#### Task directions
Print, in exact form, the lines below from the one containing "Infant's (60, 1128)" through the one containing "Jak dobrać nawiewnik", and omit all others.

#### Stored data
--------
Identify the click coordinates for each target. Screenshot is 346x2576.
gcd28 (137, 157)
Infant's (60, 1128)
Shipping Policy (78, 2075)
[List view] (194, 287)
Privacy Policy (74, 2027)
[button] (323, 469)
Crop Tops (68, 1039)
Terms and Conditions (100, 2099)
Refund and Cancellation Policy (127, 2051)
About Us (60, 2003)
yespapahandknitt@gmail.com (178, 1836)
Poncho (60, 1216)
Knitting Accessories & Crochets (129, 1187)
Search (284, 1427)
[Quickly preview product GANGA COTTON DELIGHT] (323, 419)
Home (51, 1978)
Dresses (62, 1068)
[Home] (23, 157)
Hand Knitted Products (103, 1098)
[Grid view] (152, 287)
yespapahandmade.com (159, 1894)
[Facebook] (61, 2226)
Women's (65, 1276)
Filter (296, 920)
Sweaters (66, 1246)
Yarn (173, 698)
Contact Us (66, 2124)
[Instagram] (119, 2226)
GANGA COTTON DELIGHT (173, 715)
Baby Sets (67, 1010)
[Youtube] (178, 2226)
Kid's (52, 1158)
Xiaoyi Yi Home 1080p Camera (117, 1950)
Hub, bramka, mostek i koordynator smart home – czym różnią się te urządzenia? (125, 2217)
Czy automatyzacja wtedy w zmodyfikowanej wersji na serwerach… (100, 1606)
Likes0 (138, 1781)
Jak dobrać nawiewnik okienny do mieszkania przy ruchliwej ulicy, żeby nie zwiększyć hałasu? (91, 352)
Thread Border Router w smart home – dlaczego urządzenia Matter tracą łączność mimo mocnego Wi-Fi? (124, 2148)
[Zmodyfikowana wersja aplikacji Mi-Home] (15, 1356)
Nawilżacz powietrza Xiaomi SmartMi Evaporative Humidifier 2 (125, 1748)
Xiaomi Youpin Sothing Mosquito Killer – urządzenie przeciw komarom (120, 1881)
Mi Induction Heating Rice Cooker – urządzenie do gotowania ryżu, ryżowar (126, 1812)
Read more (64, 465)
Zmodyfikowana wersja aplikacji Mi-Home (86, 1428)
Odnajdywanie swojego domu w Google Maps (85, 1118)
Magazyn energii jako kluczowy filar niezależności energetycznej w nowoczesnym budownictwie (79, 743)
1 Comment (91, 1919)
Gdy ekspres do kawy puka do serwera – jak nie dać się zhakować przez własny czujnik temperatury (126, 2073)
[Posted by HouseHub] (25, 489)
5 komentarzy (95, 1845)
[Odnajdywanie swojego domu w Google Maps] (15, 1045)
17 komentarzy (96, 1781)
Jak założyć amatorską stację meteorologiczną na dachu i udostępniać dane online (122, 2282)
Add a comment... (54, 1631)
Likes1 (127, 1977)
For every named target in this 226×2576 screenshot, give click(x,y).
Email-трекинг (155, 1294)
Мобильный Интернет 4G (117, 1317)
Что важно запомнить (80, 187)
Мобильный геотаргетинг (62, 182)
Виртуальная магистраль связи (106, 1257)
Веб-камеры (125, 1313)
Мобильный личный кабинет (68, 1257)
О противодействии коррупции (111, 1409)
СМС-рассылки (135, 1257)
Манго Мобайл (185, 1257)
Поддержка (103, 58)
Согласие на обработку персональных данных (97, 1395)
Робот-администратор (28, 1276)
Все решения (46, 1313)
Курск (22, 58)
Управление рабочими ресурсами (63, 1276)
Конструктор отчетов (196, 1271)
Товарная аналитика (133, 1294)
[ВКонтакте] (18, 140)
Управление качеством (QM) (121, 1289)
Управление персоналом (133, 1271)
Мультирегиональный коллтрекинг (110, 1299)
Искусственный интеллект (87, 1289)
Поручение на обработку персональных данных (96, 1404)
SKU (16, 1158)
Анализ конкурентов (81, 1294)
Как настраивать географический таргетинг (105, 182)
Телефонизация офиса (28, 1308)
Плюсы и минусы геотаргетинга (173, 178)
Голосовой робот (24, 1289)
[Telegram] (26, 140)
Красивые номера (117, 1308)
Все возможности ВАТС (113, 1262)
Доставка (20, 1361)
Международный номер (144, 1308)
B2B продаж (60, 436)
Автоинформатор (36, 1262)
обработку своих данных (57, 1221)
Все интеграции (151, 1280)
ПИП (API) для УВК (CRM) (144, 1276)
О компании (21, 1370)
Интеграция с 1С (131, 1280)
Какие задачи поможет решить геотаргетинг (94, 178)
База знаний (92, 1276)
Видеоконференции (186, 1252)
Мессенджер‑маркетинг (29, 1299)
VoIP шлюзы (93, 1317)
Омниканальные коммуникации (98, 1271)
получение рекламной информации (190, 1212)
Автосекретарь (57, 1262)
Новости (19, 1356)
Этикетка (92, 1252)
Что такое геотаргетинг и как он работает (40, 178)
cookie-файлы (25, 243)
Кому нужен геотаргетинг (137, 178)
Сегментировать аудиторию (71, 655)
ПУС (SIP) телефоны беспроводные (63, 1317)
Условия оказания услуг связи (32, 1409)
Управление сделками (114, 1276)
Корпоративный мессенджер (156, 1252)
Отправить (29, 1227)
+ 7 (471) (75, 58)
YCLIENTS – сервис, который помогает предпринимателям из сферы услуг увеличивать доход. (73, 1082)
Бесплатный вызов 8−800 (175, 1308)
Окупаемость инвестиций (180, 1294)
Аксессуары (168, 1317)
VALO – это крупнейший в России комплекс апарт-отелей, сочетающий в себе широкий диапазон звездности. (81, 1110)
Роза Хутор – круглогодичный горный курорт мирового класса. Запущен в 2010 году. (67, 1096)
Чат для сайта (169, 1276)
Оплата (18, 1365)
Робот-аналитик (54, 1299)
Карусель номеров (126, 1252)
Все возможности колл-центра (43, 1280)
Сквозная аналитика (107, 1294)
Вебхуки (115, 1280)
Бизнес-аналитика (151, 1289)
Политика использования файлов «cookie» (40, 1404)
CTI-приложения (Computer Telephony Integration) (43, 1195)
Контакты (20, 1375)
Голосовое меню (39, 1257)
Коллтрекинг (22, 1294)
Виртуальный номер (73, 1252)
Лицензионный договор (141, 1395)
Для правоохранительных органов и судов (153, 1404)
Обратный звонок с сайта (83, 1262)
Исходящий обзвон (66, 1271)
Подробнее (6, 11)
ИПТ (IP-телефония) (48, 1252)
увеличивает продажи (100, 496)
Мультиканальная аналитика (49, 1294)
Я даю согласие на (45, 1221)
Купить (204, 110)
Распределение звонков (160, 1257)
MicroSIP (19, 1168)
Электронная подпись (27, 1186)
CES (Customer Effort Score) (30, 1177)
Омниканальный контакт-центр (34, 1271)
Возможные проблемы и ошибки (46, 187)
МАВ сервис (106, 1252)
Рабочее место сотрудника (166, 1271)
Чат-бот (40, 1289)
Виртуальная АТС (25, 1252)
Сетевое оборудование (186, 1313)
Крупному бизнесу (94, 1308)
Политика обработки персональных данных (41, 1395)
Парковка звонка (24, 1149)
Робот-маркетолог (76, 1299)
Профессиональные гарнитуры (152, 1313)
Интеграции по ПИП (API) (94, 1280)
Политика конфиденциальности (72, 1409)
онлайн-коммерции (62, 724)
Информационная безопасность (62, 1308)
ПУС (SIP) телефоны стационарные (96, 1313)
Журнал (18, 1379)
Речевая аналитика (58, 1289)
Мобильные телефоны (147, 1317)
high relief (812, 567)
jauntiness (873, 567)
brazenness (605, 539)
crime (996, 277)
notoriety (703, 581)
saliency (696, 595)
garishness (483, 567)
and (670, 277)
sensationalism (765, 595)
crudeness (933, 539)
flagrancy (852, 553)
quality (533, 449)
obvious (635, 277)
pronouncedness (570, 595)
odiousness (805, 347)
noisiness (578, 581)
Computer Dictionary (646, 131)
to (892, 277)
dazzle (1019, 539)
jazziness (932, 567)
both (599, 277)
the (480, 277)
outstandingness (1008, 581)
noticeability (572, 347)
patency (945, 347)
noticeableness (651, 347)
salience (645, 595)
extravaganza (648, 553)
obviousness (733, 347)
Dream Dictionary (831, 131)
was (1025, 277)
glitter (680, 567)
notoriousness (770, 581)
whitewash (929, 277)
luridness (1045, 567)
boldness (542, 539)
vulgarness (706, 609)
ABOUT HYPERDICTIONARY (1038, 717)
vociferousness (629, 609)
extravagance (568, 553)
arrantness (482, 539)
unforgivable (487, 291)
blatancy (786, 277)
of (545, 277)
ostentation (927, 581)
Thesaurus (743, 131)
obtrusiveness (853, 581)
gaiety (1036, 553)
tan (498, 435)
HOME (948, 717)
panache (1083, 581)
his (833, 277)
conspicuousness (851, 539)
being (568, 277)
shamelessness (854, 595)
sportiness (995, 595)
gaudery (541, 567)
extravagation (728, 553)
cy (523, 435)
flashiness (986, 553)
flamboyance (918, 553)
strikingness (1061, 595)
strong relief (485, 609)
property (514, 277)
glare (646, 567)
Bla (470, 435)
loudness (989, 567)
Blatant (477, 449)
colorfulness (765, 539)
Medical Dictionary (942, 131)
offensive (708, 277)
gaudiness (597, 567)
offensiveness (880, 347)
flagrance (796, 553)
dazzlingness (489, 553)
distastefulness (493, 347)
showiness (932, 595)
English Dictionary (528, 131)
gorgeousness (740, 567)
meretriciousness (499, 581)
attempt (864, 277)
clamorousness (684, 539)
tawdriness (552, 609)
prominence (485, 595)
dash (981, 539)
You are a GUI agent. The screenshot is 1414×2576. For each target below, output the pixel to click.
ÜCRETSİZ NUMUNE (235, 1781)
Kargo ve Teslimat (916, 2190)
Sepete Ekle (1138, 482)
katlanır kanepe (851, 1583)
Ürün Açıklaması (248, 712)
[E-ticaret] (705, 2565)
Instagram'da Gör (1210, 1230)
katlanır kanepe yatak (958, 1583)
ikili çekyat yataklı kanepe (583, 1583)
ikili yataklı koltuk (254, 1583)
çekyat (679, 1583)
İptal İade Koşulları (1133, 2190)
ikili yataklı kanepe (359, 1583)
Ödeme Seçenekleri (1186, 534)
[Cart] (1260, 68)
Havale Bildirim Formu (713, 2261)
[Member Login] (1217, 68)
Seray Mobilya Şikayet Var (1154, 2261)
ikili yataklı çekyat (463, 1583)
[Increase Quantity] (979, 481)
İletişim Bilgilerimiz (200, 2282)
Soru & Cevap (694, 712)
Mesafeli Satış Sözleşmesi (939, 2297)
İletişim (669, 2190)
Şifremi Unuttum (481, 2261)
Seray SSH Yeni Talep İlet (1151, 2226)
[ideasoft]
--------
#### Task result
Infant's (60, 1128)
Shipping Policy (78, 2075)
[List view] (194, 287)
Privacy Policy (74, 2027)
[button] (323, 469)
Crop Tops (68, 1039)
Terms and Conditions (100, 2099)
Refund and Cancellation Policy (127, 2051)
About Us (60, 2003)
yespapahandknitt@gmail.com (178, 1836)
Poncho (60, 1216)
Knitting Accessories & Crochets (129, 1187)
Search (284, 1427)
[Quickly preview product GANGA COTTON DELIGHT] (323, 419)
Home (51, 1978)
Dresses (62, 1068)
[Home] (23, 157)
Hand Knitted Products (103, 1098)
[Grid view] (152, 287)
yespapahandmade.com (159, 1894)
[Facebook] (61, 2226)
Women's (65, 1276)
Filter (296, 920)
Sweaters (66, 1246)
Yarn (173, 698)
Contact Us (66, 2124)
[Instagram] (119, 2226)
GANGA COTTON DELIGHT (173, 715)
Baby Sets (67, 1010)
[Youtube] (178, 2226)
Kid's (52, 1158)
Xiaoyi Yi Home 1080p Camera (117, 1950)
Hub, bramka, mostek i koordynator smart home – czym różnią się te urządzenia? (125, 2217)
Czy automatyzacja wtedy w zmodyfikowanej wersji na serwerach… (100, 1606)
Likes0 (138, 1781)
Jak dobrać nawiewnik okienny do mieszkania przy ruchliwej ulicy, żeby nie zwiększyć hałasu? (91, 352)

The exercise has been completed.